Traffic, and all the potential problems linked with high vehicles counts and crowded streets, became the main focus at Thursday’s City Commission meeting when a second reading to rezone a 29-acre parcel off North State of Franklin Road to accommodate a $20 million retail development was deferred pending the outcome of a comprehensive traffic study.
The meeting followed a nearly two-hour workshop at which Nashville’s Jeff Pape, GBT Realty Corp.’s shopping center division senior vice president, answered questions obligingly and agreed to adhere to the results of the study, which GBT will pay for.
The developer wants to rezone property located at 920 N. State of Franklin Road from MS-1 (Medical Services) to B-4 (Planned Arterial Business). Mountain States Health Alliance owns the land. GBT has dubbed the massive undertaking Franklin Commons, and preliminary plans show two phases of construction.
Drawings show two “anchors” planned at the location; one a grocery store, the other a large retail space. The parcel also would include two smaller shops and six retail parcels that would line North State of Franklin. A 425-space parking lot would be placed in the center of these structures.
Commissioners voted 4-1 to defer the rezoning for about one month when the study should be available. And should that study reveal the development is not feasible, Pape said he “would not be able to pull permits.”
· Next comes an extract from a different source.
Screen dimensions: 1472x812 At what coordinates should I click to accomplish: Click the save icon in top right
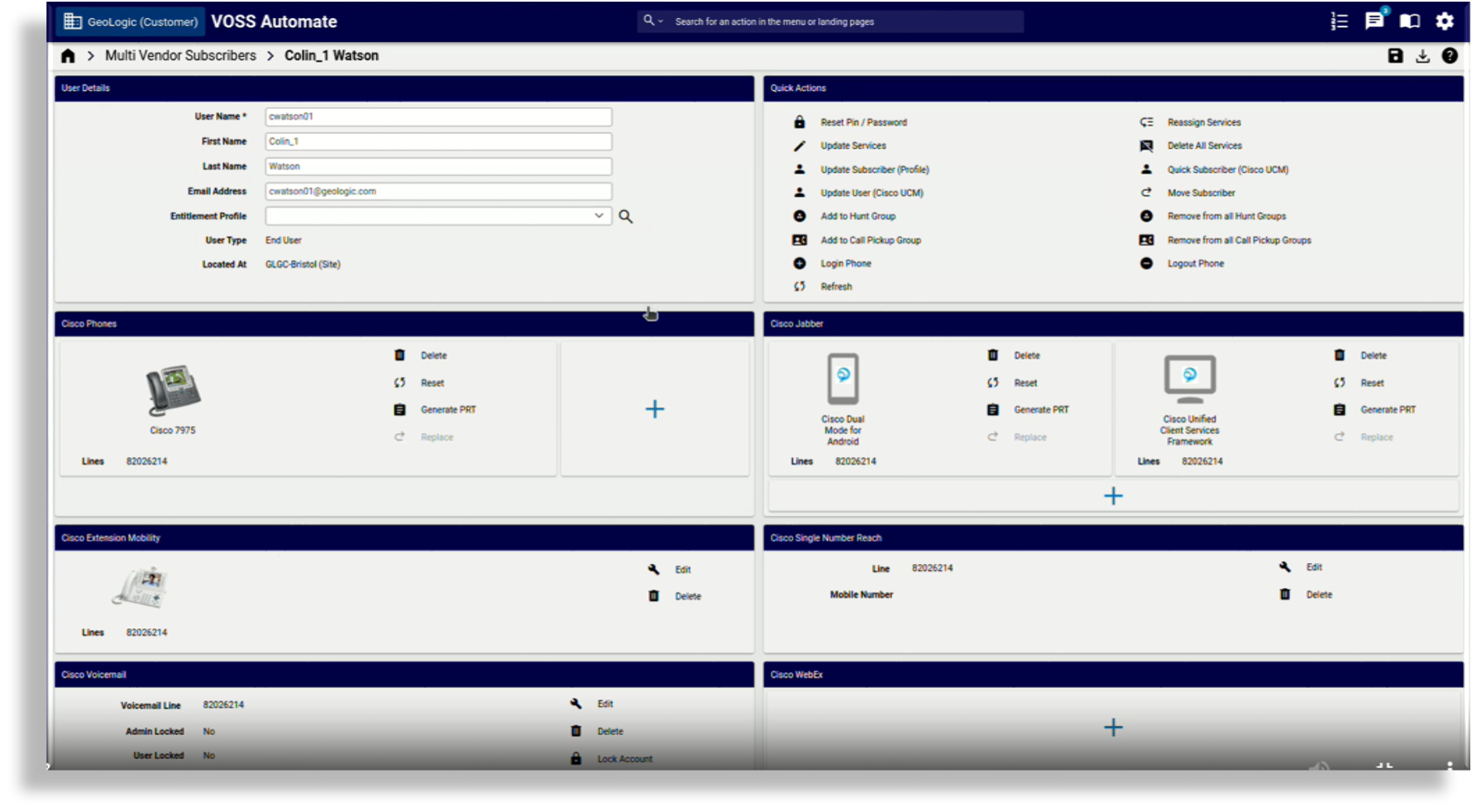coord(1395,56)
While sympathetic to economic development, Vice Mayor Clayton Stout voted against deferring the rezoning and against the concept plan, which passed in a 4-1 vote.
“Time is money,” he said. “Either you want to develop or you don’t. I also think we will regret this by not keeping it zoned medical. We don’t want to send our kids to ETSU so they can come out and bag groceries or help people try on shoes.”
About 50 people who live near the proposed development applauded Pape for his conscientiousness and said he already had made changes that would ensure that lighting would not affect the neighborhoods, that he would construct a combination of two on-site detention ponds to handle a 100-year storm and that the development would come with twice the buffering requirements.
In the end, however, traffic was the stickler.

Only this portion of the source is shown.